What you are asking for is going to be very difficult.
See this StackOverflow question about getaddrinfo. Basically, underneath getaddrinfo
/gethostbyname
is glibc's NSS layer. This allows a sysadmin to say "use DNS for resolving hostnames to IP addresses", or "use LDAP", or "don't use anything other than /etc/hosts
". This control is at runtime; the sysadmin can at any point change the way hostnames are resolved to IPs.
Because of this flexibility, all of the name-resolution calls in glibc use helper libraries (plugins, basically) to do the grunt work of resolution. There's one shared library for LDAP addressing, one for files, one for DNS, one for YP, and so on and so on.
If you want your program to be 100% statically linked, you're going to have to go elsewhere (NOT gethostbyname
) to convert a hostname to an IP address. You could do this with a resolver library like uDNS (not this exact one - there are similar tools available), but you should keep in mind that your binary is not going to do the right thing on systems which are configured not to use DNS!

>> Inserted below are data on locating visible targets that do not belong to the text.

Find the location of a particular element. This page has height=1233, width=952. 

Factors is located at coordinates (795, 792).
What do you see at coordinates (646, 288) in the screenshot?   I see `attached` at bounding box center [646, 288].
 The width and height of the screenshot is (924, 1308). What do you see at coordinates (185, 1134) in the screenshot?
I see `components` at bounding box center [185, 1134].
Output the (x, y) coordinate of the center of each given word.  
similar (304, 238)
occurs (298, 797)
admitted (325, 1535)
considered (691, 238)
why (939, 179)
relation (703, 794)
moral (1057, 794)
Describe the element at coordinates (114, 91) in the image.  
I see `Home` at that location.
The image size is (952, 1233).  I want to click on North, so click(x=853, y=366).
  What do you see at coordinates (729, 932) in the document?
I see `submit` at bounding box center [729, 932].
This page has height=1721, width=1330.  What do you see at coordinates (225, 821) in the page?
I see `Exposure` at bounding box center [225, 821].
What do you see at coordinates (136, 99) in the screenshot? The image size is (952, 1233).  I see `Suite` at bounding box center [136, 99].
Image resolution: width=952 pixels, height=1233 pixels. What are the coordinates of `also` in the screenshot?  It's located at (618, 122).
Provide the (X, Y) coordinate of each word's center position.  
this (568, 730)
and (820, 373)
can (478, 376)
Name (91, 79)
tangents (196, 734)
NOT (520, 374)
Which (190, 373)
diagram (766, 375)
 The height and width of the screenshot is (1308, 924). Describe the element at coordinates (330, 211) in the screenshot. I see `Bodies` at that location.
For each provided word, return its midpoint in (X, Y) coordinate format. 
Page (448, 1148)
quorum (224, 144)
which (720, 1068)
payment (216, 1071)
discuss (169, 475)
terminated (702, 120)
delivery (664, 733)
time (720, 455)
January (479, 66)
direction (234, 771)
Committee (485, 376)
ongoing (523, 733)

Instead, I would recommend just leaving the program (technically) dynamically linked. If you really want to make sure it will run on any platform, you could even ship glibc
with the binary - although doing this would require LGPL conformance. Leaving this one dynamic link in place will only mean you won't work on systems with the wrong glibc
version - not a huge compatibility issue.
Speaking of license compliance, it's worth noting that if you statically link glibc
, you most likely have to ship the source code for your entire application to comply with glibc
's LGPL license. I am not a lawyer, and this is not qualified legal advice, but reading the LGPL makes it very clear that applications statically linking glibc
must be open-source. See this StackOverflow question on the topic.